Daming Wei, Ph.D., Professor
Director of Biomedical Information Technology Lab, The University of Aizu
Synthesized ECG for Extended Posterior and Right Precordial -Leads Principle and Clinical Applications
While 12-lead electrocardiogram (ECG) is a clinical standard, it is not sensitive enough to detect some disorders like acute myocardial infarction (AMI) taking place on the posterior or right ventricular walls. In such circumstances, ECG waveforms recorded from extended leads on V7, V8 and V9, or V3R, V4R, V5R and V6R are usually desired. However, it is not only a very complicated process to attach electrodes on the back of the body, but also a standard 12-lead electrocardiograph is not capable of recording ECG from extended leads during routine clinical recording.

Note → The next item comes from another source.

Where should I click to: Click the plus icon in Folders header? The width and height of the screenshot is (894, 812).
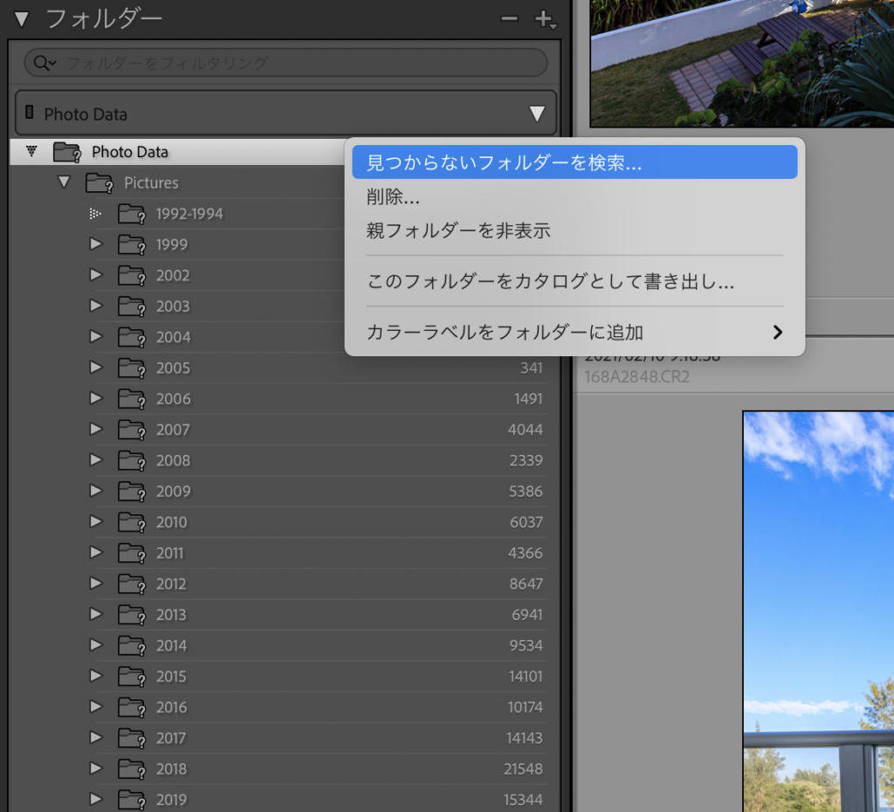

We present a work that synthesizes the ECG waveforms on the extended leads of V7, V8 and V9, or V3R, V4R and V5R using ECG signals from standard 12-lead ECG recording. The theoretical principle of synthesis is based on information redundancy, so that the extended leads can be expressed by a linear combination of the recorded leads for the 12-lead ECG. We evaluated our method using several hundreds of clinical ECG data recorded by Tohoku University Hospital, Nihon University Hospital, and other medical centers. Accuracy that satisfied the standard for clinical application was obtained, which included correlations of waveforms, and potential differences between the synthesized and measured ECGs. The figure shows an example where the detected and synthesized ECGs of extended leads are overlapped. This study provides a computer-aided means for diagnosis of posterior and right ventricular AMI without having to record posterior and right precordial ECG waveforms.
Takao Kato, M.D., Professor
Department of Internal Medicine, Nippon Medical School
Synthesized 18-lead ECG, which I presented as research findings at a symposium of the International Society of Holter and Noninvasive Electrocardiology in 2009, is to be introduced as a data viewer on the PC, and I have high expectations for its future applications at actual sites.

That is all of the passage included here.